創立以来、「人間形成と大学進学」の教育方針の下、社会で活躍する有為な人材を数多く輩出してきた。カリキュラムには、生徒の発達段階に応じた3期指導体制を導入。一人ひとりが目標に向かって努力し、成長していく指導を徹底している。
それだけではない。行事やクラブ活動が活発なことも大きな特色だ。こうした活動を通じて自主性を育み、主体的に動ける力を養っている。小俣力校長がこう話す。
「クラブ活動や文化祭などの行事では、中1から高3の生徒たちが同じ空間で活動するので、異世代間の関係性を深めるいい機会となっています。先輩が後輩を指導する場面もよくみられ、先輩の意見は教員の指導より、素直に聞くことができるようです」
城北の理科教育
特徴あるのが理科教育だ。理科実験室は中学棟に2つ、高校棟に6つもある。高校棟の実験室は物理と化学が各2教室、生物と地学が1教室ずつある。授業が重なっても対応できるつくりとなっている。こうした環境の下、実験や観察を多く取り入れ、生徒の理科力を伸ばしている。化学担当の中村純教諭が言う。
「理科は日常生活に深く関わる学問です。実験では授業で得た知識を応用し、身の回りの現象と教科書に載っている内容がどう関連しているのか、自分で考えていく力を身につけてもらうことをめざしています」
特に、中1では実験の機会を多く設けている。年間20〜25回の実験を行い、レポートを作成する。その際、グラフやスケッチを駆使したレポートの書き方も身につけていく。
こうした実験の成果を発揮するのが、中学の3年間で、夏休みに各自で進めていく自由研究だ。そして、自由研究の発表会を実施してから今年で29年目になる。この取り組みを始めたきっかけについて、小俣校長が言う。
「本校では、中学生の約8割が運動部に所属していますが、運動部の中にも理科好きな生徒がたくさんいます。そういう生徒の輝く場も作りたいと考えました。好きなことや興味があるものについて研究していくことが、自分に自信を持つきっかけにもなっているようです」
自由研究では各自で設定したテーマの下、夏休み中に実験や観察に取り組む。テーマを設定することが最も大変だという。理科教員は生徒がテーマを見つけられるよう相談に応じるほか、実験器具や薬品の使用などについてもフォローしている。地学担当の竹村英紀教諭が言う。
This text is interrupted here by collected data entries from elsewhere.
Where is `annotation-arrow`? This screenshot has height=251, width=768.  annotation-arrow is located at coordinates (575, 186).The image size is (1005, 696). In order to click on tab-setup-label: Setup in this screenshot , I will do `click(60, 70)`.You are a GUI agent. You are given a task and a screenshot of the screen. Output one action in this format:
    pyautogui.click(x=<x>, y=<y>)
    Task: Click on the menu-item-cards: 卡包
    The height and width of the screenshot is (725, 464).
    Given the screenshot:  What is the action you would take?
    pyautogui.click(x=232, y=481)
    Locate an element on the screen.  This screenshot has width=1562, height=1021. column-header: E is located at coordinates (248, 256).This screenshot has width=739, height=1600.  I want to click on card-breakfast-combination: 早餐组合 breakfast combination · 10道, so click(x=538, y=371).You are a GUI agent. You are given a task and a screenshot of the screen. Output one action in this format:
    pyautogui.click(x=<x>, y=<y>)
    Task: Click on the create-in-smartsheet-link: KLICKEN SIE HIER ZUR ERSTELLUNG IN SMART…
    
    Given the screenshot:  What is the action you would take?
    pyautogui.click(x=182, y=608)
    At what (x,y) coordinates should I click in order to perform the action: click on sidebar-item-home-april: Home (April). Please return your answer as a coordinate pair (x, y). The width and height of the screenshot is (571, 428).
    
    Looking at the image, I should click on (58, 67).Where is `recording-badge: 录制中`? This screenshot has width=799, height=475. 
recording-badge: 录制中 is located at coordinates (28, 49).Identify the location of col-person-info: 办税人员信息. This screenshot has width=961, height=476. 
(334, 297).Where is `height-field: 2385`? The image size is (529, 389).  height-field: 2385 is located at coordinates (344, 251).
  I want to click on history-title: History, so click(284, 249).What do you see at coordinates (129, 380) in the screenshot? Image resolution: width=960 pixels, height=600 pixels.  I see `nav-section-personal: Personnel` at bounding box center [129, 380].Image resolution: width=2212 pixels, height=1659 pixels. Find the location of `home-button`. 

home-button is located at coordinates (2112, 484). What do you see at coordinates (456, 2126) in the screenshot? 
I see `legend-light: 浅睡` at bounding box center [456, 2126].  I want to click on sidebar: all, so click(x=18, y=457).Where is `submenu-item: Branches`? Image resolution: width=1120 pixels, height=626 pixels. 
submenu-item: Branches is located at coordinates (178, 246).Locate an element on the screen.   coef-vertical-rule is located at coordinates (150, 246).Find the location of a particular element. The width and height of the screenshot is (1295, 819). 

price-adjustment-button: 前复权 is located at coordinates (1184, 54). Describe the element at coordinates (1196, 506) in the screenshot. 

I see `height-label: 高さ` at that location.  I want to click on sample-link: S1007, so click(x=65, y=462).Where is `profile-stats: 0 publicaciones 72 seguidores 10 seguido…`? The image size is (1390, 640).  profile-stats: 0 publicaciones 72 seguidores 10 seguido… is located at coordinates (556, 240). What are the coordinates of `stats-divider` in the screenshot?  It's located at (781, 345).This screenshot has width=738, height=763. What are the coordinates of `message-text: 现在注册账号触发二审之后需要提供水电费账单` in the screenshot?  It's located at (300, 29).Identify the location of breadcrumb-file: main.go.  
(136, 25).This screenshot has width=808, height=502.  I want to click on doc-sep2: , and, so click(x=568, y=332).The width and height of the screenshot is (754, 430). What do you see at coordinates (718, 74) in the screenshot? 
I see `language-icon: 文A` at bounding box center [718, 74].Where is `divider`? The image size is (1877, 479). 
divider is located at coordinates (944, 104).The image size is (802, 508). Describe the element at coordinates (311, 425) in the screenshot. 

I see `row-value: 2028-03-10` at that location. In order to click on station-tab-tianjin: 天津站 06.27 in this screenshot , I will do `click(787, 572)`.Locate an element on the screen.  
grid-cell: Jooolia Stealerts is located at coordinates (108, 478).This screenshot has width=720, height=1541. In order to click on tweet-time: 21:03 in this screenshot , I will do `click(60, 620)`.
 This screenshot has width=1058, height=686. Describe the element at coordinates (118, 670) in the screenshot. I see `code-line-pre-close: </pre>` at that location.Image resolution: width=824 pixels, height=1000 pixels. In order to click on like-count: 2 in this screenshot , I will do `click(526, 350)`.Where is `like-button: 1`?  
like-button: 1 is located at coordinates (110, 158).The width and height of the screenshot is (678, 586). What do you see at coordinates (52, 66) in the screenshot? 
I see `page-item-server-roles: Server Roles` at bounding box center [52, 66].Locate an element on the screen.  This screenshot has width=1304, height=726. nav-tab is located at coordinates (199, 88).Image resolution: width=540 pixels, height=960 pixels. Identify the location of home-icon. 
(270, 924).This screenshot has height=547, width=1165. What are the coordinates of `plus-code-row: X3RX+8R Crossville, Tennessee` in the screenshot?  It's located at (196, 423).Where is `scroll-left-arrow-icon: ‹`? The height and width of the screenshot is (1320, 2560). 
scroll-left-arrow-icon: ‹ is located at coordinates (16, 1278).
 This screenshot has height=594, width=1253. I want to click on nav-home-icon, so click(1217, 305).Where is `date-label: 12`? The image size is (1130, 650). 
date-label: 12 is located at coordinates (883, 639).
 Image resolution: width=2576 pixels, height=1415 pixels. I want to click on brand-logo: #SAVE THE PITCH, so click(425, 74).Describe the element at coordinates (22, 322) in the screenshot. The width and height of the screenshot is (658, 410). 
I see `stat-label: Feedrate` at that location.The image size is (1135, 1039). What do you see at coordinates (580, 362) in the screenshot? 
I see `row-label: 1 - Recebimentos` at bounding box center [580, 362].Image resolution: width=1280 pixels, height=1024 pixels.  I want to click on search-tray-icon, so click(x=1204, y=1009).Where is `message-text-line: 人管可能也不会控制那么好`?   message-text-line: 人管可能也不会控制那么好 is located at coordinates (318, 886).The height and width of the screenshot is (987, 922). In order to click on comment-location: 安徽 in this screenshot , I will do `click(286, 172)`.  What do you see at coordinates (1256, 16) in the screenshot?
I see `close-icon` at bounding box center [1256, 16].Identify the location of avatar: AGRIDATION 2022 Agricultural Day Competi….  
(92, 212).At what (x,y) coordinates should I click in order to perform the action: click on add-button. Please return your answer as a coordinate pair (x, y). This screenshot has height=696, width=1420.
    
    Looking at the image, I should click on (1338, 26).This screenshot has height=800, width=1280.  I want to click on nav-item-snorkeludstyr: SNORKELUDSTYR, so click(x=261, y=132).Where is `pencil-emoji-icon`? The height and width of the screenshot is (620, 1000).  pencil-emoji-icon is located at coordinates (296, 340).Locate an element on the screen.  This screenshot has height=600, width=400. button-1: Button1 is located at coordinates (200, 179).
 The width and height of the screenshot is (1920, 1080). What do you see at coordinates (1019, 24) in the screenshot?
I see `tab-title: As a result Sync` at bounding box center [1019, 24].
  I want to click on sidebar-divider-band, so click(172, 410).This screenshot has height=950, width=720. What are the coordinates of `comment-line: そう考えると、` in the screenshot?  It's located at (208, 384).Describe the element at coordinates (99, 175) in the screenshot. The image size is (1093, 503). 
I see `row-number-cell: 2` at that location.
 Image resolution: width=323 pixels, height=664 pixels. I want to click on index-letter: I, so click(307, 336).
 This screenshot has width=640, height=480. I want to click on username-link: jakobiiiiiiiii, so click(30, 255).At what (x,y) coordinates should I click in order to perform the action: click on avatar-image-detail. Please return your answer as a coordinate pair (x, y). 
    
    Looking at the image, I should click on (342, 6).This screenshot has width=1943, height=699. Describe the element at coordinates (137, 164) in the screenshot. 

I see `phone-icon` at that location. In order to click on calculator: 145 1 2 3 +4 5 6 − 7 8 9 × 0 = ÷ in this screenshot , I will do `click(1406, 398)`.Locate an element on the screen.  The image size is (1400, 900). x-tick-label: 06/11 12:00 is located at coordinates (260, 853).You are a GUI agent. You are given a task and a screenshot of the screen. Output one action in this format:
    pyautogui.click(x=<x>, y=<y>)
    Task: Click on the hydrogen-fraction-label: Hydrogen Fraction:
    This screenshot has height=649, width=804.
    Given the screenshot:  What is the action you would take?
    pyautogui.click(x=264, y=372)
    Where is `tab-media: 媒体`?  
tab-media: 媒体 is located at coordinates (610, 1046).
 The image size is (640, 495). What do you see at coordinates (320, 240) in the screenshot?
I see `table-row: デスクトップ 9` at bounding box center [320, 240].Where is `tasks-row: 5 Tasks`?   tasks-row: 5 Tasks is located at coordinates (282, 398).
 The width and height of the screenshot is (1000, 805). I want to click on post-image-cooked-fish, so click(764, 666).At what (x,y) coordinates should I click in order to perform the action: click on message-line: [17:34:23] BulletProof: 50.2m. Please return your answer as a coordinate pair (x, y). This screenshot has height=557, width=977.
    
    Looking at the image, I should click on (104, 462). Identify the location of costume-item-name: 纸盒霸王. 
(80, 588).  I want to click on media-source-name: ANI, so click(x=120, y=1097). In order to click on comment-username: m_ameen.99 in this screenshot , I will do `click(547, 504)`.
「授業から離れて、興味のあることを研究できる絶好の機会なので、楽しんで取り組んでもらいたいと考えています。ただ、好き勝手にやらせてしまうと研究の形になりませんし、危険なこともあります。そこをうまく誘導していくのが理科教員の役割です」
自由研究では、身近なテーマだけでなく地震や津波など、そのとき話題に上っているような現象について研究する生徒が多いという。毎年、約900の自由研究が9月1日に提出され、理科4科目の内容に応じて教員がチェックし、各科目で金賞・銀賞・銅賞の入賞者を決定する。金賞受賞者の作品は、文化祭で展示・発表される。その中から来場者の投票も考慮して優秀作品が選ばれ、受賞者は発表会でその研究内容を披露する。
自由研究の優秀作品は、日本学生科学賞などの学外のコンクールでも多くの入賞を果たしている。また、自由研究で自主的に探究する面白さに目覚めた生徒は、その分野に強い大学へ進学したり、研究者を目指す生徒も増えているという。この取り組みは進路や職業選択にも大きな影響を与えているようだ。